## DOCUMENT EXTRACT:
Posted by Patricia Alice on June 10, 2001 at 20:43:34:
In Reply to: Re: My husband lies-says everyone does posted by distraught on June 10, 2001 at 13:47:56:
You are certainly not the bad person! Congratulations for doing the hard work of actually facing your feelings and your fears and getting with your husband and a counselor to attempt to work things out. Your husband seems very frightened that he may have to encounter himself in a real way. If a person is used to lying it's usually because they are running away from things about themselves that they don't want to face. If you give this relationship time, and work on it with a counselor, you can have the honest and trusting marriage you desire.

Saved data entries:
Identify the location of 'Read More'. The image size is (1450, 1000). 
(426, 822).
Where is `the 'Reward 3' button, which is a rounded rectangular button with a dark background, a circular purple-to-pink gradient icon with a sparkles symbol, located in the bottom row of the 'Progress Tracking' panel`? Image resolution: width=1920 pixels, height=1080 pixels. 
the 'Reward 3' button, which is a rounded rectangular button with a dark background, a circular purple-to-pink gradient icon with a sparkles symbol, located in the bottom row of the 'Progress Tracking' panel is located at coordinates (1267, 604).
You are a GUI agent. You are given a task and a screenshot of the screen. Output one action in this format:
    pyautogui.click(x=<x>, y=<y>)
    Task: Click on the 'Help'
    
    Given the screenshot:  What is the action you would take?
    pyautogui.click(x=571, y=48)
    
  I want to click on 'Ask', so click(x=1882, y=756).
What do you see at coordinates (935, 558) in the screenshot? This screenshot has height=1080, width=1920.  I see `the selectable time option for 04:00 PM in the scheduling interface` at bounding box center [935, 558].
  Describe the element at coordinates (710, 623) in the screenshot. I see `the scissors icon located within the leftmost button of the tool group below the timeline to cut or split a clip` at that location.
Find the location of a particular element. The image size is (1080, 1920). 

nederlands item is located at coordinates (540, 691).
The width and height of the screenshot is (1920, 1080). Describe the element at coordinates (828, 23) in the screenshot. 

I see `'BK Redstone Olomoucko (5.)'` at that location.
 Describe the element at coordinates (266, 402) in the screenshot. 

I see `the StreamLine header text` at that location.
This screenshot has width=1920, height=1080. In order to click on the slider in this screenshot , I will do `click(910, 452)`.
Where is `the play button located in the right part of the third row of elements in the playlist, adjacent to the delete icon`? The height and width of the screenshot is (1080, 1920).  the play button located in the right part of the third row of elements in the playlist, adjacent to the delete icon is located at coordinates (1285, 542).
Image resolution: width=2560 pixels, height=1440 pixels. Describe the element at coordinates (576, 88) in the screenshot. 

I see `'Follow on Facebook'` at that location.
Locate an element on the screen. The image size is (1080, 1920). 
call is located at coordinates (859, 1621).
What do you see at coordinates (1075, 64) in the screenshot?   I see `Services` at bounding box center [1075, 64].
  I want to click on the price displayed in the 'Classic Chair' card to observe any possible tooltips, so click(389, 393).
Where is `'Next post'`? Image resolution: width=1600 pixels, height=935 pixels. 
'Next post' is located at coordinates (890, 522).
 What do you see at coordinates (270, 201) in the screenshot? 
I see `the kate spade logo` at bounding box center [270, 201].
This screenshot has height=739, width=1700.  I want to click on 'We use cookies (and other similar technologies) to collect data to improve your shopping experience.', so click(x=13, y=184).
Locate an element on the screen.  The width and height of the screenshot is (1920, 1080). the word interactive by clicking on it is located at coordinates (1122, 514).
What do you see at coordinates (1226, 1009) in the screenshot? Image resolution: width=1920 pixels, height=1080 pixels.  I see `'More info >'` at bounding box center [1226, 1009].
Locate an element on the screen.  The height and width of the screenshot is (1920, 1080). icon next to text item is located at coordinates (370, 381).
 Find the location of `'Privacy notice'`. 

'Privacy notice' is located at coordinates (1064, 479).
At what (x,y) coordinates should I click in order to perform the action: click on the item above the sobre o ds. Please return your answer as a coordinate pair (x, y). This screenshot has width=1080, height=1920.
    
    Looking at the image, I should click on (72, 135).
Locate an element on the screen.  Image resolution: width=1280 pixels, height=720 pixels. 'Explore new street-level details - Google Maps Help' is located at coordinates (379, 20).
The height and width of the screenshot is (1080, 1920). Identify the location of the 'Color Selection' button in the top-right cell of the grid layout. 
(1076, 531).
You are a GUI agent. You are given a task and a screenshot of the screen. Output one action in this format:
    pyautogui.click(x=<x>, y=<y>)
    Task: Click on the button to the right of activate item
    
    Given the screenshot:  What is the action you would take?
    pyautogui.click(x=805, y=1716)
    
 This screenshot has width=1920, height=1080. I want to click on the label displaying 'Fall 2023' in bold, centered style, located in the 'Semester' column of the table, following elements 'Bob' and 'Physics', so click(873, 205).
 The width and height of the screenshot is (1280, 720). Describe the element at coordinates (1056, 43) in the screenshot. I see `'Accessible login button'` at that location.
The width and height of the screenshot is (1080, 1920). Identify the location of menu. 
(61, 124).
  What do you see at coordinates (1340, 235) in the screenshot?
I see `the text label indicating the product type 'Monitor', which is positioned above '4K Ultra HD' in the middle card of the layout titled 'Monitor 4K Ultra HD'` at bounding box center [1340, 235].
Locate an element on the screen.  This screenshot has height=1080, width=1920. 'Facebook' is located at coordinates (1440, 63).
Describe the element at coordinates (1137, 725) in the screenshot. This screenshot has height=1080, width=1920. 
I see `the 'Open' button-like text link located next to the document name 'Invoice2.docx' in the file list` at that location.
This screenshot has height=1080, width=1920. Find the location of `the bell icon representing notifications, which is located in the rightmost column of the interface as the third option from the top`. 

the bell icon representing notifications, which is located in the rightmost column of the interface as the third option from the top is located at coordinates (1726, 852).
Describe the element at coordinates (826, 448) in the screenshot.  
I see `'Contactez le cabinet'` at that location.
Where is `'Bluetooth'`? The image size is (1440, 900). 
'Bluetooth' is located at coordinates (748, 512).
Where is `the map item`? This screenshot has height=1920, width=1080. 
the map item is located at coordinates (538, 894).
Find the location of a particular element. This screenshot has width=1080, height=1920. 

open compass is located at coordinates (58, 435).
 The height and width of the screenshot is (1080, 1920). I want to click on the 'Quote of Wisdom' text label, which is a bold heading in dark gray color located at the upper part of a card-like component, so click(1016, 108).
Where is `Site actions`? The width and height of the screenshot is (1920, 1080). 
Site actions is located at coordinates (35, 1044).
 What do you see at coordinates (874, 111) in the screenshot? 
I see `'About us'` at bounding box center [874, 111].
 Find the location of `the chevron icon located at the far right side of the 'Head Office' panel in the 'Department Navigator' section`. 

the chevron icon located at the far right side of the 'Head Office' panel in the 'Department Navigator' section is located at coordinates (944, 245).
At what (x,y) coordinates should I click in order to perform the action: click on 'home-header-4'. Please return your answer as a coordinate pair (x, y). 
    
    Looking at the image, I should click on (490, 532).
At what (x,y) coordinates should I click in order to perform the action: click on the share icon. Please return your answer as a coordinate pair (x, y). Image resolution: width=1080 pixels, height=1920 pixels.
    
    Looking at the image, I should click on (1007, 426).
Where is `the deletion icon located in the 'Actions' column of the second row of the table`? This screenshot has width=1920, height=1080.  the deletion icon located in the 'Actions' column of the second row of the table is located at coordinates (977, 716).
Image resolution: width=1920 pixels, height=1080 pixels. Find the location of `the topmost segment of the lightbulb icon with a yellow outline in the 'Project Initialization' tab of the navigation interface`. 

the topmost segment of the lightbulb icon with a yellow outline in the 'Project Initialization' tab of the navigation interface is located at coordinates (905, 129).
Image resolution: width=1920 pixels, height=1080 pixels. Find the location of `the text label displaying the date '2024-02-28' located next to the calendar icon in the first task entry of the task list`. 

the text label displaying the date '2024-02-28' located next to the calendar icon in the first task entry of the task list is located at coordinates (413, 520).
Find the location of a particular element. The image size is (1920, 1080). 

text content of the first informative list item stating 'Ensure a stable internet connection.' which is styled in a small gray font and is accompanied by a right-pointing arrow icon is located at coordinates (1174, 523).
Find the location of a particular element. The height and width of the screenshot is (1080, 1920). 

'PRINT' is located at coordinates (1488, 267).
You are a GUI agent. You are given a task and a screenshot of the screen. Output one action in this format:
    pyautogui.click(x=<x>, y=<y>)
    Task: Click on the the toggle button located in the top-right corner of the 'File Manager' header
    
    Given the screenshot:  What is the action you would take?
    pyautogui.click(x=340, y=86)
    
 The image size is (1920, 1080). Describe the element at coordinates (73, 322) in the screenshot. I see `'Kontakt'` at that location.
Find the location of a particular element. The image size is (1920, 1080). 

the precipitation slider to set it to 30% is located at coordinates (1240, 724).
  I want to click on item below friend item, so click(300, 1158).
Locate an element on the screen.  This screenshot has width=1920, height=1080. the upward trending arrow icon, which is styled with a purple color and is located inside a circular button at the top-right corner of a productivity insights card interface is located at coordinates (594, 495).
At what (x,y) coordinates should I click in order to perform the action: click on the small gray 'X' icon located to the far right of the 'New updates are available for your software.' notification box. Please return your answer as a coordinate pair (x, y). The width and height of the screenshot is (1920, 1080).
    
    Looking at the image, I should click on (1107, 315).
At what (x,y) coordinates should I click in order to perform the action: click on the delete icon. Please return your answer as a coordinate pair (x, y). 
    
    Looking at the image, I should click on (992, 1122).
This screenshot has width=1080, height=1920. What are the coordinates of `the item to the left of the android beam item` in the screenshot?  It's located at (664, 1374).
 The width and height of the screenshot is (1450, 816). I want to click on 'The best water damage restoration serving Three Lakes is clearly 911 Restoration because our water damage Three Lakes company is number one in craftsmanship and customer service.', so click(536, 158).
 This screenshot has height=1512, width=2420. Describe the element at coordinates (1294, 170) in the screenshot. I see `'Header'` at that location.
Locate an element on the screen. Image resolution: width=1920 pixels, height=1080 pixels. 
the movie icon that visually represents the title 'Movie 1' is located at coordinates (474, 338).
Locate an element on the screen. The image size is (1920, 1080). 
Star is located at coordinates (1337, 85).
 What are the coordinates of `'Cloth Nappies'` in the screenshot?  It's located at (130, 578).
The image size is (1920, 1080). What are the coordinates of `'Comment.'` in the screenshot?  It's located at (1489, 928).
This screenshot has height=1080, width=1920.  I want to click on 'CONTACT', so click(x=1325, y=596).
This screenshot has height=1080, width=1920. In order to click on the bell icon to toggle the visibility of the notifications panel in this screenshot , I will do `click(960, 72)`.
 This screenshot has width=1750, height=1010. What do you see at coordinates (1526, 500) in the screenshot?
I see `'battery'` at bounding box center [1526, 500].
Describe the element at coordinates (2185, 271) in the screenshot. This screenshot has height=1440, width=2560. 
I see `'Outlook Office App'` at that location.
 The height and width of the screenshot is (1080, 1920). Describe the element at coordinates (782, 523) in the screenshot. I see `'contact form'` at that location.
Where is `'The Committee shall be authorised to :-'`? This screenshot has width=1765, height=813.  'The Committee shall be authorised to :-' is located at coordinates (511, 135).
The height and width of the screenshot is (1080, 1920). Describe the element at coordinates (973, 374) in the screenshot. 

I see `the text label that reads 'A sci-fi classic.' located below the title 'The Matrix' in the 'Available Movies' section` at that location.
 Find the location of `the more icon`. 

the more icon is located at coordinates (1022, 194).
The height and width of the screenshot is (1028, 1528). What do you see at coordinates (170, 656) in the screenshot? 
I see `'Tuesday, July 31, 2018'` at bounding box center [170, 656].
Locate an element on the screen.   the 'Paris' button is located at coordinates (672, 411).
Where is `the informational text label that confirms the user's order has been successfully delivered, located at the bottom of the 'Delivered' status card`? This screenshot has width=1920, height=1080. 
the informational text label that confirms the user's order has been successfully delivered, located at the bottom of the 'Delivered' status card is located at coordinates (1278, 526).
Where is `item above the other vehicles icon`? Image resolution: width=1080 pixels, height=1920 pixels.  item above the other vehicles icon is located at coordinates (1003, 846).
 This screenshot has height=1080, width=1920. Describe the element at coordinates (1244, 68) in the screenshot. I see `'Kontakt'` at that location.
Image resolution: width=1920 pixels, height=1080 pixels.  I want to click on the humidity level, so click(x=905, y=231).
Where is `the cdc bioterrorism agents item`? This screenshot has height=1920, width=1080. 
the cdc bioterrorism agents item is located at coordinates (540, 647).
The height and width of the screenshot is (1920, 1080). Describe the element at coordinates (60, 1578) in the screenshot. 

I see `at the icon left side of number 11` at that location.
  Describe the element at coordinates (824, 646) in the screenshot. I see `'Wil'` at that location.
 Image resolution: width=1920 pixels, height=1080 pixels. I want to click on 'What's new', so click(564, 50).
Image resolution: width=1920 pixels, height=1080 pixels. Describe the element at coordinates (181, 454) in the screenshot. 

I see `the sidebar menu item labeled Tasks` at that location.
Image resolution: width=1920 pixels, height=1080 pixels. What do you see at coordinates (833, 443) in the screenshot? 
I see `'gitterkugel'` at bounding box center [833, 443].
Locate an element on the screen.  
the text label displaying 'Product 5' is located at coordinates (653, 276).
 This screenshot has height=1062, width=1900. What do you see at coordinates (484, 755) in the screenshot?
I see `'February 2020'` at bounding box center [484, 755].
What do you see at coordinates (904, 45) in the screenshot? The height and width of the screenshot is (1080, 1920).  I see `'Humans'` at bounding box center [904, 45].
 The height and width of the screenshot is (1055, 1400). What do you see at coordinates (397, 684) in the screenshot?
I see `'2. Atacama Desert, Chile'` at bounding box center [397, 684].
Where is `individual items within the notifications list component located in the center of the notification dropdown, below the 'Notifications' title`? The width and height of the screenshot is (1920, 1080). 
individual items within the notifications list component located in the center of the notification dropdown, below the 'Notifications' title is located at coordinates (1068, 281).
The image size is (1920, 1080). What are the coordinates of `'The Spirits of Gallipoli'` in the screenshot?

## REQUIRED TASKS:
1 - Decide whether each statement agrees with the forum reply: (a) the reply was posted by Patricia Alice; (b) the message it answers was posted at 20:43:34; (c) the reply says a person used to lying is usually running away from things about themselves. For each, give yes or no and quote the deciding words.
2 - Rewrite the forum reply from "Posted by Patricia" to "marriage you desire.", substituting "therapist" for "counselor".

## RESPONSES IN ORDER:
1 -
(a) Yes: "Posted by Patricia Alice on June 10, 2001 at 20:43:34"
(b) No: "posted by distraught on June 10, 2001 at 13:47:56"
(c) Yes: "If a person is used to lying it's usually because they are running away from things about themselves that they don't want to face."

2 -
Posted by Patricia Alice on June 10, 2001 at 20:43:34:
In Reply to: Re: My husband lies-says everyone does posted by distraught on June 10, 2001 at 13:47:56:
You are certainly not the bad person! Congratulations for doing the hard work of actually facing your feelings and your fears and getting with your husband and a therapist to attempt to work things out. Your husband seems very frightened that he may have to encounter himself in a real way. If a person is used to lying it's usually because they are running away from things about themselves that they don't want to face. If you give this relationship time, and work on it with a therapist, you can have the honest and trusting marriage you desire.